Monday, September 17, 2007

Greenspan and the Caspian

As part of the publicity for his memoir, just out today, Former Fed chairman Alan Greenspan has given a slew of interviews. In a chat with Bob Woodward of The Washington Post, he accents the knife's edge on which the world economy rests because of tight oil supplies, and inadvertently provides an argument for why the Caspian Sea is strategically important.

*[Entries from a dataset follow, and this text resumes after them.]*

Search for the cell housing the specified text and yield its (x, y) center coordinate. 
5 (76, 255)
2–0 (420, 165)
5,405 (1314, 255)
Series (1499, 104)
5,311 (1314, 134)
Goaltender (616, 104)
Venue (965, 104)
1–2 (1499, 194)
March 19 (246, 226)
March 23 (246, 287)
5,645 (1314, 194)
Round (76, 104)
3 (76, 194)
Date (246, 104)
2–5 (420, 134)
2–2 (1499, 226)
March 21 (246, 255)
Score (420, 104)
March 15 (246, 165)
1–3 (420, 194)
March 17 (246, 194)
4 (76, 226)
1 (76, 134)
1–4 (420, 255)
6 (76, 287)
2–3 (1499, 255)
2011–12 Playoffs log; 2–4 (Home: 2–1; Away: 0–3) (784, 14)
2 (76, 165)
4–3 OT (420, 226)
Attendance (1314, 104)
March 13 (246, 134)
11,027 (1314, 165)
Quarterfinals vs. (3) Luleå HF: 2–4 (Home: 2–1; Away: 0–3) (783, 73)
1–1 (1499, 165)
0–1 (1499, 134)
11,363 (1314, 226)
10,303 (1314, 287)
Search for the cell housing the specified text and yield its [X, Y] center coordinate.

In the Post interview, according to Woodward, Greenspan said that the disruption of even 3 to 4 million barrels a day of oil could translate into crude prices as high as $120 a barrel; the loss of anything more would mean "chaos" to the global economy, Greenspan said. Read story

That is precisely the volume of oil exports expected from the Caspian -- from Kazakhstan and Azerbaijan combined -- after about a decade. The main fields involved will be Tengiz, Kashagan and Karachaganak in Kazakhstan, and offshore Baku in Azerbaijan.
As it appears now, much of this oil will pass through the East-West oil corridor championed by Washington, with its hub in Baku. It is why the U.S. has put so much diplomatic weight behind relationships with Georgia, Azerbaijan, Kazakhstan and Turkmenistan.

Oil prices are largely decided on the margin -- those last 3 to 5 million barrels of total daily world demand. In the next decade, the flow of Caspian oil will produce the equivalent of that margin.